VTB warned of a new scheme of fraudsters in WhatsApp

In Russia, the number of fraud cases related to the installation of remote access programs - SpyMax virus via WhatsApp messenger (owned by Meta, whose activities are banned in Russia) has increased. Over the past month, this scheme has become the most popular, said Nikita Chugunov, VTB's senior vice president and head of the digital business department, on November 29.

According to him, the attackers present themselves as employees of government or commercial organizations, including specialists from Mosenergosbyt, polyclinics, housing and utilities. Under the guise of checking payment, restoring access to resources or providing technical assistance, they call potential victims and offer to go to WhatsApp for a video call. Next, the interlocutor is asked to turn on the screen demonstration, allegedly to solve a technical problem. Then they send him a link to download the application, pretending to be an official service, but in fact it is a malicious virus.

After installing the pseudo-application, the user gives the scammers control over his device and access to personal data on the phone. The smartphone screen locks up and a "reboot" or black screen may appear. When a person is waiting for the app to be installed, a text message is received to log into the service and the content with a secret code is displayed on the screen. Fraudsters use the received data to enter a personal account on the portal of a government service or banking application, after which they transfer funds or arrange loans on behalf of the client, the credit organization explained.

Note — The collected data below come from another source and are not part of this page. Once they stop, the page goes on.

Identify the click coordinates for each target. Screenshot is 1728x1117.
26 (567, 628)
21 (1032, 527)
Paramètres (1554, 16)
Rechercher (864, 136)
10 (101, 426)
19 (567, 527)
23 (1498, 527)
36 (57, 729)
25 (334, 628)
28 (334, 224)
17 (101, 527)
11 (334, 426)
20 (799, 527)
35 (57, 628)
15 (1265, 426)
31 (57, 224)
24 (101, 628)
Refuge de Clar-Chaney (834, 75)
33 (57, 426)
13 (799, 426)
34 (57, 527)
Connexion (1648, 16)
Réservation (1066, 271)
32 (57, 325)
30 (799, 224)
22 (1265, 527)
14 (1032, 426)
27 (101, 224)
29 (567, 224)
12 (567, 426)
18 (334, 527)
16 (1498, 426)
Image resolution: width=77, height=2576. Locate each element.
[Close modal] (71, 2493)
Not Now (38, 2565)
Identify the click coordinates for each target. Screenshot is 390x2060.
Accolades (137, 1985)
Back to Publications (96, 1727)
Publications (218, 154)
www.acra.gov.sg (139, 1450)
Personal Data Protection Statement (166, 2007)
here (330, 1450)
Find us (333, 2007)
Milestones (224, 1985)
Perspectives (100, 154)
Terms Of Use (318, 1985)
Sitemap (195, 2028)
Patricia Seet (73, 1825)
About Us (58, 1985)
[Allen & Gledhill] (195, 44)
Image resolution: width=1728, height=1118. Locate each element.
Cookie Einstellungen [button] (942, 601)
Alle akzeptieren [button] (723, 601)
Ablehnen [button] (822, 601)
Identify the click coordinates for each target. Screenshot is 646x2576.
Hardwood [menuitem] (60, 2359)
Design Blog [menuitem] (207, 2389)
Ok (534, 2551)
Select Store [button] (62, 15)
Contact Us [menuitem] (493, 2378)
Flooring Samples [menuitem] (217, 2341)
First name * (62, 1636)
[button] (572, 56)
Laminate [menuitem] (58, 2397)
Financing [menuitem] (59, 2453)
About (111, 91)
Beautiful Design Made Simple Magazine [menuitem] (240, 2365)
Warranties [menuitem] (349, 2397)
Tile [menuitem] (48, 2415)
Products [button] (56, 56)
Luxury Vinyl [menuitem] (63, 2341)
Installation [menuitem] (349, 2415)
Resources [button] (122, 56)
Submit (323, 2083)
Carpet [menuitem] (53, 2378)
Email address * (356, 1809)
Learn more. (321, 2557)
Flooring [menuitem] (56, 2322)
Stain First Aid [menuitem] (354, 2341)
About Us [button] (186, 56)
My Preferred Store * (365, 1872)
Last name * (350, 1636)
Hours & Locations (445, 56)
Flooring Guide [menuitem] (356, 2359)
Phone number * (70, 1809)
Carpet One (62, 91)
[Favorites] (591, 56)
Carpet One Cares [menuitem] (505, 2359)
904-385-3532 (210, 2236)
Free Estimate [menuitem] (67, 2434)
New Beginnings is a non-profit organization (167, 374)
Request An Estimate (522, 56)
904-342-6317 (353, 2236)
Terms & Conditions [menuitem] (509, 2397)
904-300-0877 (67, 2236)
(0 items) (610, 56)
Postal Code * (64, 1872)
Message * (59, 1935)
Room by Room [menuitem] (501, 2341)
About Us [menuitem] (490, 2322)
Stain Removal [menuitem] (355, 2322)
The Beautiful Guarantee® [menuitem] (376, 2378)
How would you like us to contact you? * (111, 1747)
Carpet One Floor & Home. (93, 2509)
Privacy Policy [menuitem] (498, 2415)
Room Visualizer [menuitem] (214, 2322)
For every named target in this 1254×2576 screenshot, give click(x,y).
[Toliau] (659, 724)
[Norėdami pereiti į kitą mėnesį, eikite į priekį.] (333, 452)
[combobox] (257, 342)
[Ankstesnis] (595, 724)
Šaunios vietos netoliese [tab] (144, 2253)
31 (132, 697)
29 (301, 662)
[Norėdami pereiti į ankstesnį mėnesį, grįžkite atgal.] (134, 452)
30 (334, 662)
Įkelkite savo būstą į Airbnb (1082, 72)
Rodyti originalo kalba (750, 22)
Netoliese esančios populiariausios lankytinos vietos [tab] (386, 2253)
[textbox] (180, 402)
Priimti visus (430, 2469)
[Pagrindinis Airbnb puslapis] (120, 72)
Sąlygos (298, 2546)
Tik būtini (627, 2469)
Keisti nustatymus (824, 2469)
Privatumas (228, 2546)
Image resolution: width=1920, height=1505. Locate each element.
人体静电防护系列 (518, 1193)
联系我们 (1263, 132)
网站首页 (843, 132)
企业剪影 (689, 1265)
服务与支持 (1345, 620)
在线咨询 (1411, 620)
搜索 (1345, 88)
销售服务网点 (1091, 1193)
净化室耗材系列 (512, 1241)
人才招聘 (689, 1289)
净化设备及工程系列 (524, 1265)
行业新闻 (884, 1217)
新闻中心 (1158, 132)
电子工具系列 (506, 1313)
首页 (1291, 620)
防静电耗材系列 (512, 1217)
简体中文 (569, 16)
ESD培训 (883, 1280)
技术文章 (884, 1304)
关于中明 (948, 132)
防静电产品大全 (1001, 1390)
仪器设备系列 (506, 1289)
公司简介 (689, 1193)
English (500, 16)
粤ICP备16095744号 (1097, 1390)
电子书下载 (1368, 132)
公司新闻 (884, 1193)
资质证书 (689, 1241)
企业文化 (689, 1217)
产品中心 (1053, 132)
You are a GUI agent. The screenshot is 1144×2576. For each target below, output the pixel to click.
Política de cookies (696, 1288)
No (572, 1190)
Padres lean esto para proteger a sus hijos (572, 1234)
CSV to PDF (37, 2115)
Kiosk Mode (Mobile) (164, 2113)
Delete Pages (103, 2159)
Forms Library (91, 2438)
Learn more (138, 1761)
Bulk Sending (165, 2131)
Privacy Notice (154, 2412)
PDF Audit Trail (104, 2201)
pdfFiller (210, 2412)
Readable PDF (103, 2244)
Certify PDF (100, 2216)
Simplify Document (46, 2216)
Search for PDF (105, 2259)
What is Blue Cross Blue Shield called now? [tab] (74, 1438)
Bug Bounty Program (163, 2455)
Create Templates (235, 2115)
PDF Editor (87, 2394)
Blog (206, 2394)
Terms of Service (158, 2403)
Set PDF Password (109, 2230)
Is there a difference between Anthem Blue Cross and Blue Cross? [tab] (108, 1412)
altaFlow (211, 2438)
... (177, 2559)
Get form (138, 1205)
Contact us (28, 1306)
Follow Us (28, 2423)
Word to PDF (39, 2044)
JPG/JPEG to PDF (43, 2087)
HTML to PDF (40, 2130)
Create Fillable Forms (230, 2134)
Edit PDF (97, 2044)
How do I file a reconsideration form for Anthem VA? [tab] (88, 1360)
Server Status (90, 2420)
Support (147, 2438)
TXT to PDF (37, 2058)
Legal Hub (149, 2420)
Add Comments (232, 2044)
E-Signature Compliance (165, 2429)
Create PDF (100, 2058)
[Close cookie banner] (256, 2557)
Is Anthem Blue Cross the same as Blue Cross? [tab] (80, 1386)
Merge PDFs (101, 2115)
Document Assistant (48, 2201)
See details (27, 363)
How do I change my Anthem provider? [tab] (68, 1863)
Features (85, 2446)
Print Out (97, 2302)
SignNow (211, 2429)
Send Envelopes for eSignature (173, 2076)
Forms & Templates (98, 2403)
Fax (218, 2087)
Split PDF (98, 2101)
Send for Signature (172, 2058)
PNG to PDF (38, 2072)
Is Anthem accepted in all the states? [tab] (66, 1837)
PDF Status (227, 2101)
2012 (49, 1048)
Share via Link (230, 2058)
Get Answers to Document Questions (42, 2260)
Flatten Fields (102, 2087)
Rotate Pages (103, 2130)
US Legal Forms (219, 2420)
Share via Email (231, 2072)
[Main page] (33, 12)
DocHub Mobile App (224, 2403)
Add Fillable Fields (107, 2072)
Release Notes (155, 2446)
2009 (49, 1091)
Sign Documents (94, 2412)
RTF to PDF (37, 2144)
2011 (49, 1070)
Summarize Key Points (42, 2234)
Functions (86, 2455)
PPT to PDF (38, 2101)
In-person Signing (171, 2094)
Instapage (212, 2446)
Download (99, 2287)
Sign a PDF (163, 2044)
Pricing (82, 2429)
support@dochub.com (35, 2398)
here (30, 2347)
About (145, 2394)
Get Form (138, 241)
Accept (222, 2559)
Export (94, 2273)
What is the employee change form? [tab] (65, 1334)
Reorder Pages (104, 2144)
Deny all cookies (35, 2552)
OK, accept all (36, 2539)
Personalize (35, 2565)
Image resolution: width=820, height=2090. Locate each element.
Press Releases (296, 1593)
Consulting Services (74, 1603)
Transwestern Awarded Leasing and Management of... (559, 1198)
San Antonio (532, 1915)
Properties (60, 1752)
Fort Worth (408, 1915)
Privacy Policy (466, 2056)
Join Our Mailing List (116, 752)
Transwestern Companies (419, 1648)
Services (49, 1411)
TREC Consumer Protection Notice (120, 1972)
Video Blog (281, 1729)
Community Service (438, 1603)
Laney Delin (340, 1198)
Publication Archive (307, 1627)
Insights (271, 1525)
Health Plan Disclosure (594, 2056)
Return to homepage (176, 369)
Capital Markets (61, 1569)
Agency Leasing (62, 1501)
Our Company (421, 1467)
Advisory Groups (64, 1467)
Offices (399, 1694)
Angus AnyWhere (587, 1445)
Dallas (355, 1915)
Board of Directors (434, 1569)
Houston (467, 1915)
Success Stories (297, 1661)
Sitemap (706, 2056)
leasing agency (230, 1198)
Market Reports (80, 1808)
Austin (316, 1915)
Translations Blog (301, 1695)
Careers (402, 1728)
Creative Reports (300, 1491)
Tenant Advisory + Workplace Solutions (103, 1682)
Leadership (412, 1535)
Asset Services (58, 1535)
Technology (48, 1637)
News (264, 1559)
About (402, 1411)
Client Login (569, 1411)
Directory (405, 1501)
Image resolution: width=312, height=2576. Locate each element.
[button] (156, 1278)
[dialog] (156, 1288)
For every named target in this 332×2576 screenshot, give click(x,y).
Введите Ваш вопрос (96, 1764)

"Deception disguised as help can turn into serious financial problems. While your phone screen is locked, hackers can do anything they want with its contents, including hacking into your personal accounts on government services and withdrawing money from banking applications. There is no 'back' button here," Chugunov noted.

He emphasized that the surest way to avoid fraud is not to communicate with strangers, not to follow unknown links they send, not to download applications from them.

No official organization does not ask for a demonstration of the screen, installation of applications through messengers or the transfer of passwords from personal offices of banks, recalled in the credit organization.

Earlier, on November 8, in the Post Bank said that during the sales are activated fraudsters. As specified in the credit organization, the attackers, offering the most profitable offers, transfer users of the network on third-party sites. As a result, buyers can be left not only without money and goods, but also with loans.